Only the lines holding "link" are wanted here; copy each from the listing.

---

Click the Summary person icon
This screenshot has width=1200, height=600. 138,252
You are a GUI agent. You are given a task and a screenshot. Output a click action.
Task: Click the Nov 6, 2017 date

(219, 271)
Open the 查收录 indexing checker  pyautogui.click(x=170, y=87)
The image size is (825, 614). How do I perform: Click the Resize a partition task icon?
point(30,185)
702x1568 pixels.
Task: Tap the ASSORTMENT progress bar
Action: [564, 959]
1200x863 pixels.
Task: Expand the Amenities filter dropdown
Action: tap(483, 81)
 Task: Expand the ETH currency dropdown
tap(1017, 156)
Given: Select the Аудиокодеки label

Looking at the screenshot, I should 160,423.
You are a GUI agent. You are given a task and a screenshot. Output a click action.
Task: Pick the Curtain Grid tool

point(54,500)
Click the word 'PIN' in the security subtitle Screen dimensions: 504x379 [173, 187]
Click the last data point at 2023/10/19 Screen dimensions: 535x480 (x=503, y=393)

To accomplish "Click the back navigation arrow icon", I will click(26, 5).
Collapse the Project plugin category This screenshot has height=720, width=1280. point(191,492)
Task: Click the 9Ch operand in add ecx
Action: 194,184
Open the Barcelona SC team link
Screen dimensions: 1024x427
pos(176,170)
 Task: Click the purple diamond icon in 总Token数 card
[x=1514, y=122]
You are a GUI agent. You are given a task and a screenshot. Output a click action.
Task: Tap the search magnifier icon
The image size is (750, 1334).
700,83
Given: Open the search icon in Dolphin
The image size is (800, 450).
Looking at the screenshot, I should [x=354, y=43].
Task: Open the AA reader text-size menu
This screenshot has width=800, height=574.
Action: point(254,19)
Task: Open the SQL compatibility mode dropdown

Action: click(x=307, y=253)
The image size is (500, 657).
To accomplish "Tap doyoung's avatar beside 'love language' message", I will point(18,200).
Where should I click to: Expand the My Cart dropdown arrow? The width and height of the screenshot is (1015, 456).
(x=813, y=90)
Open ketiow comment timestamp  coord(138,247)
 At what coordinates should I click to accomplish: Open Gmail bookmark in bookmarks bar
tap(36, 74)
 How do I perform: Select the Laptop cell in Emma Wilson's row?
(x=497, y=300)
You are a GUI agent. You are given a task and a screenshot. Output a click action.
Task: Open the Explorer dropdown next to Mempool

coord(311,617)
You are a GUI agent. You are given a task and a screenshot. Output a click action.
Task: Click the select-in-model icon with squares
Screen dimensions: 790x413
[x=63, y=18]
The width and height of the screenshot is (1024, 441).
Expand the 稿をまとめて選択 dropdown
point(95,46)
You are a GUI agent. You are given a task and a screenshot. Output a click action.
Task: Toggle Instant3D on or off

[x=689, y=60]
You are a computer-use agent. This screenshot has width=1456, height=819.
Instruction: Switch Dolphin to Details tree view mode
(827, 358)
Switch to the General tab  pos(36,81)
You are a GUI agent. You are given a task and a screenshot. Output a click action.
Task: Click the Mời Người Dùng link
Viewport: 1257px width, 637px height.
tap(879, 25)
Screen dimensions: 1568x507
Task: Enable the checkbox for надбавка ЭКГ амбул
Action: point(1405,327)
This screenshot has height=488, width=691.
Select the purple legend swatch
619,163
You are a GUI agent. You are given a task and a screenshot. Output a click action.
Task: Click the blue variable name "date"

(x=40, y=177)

---

_TASK ANSWER_.
Open the Barcelona SC team link
Task: Click the Mời Người Dùng link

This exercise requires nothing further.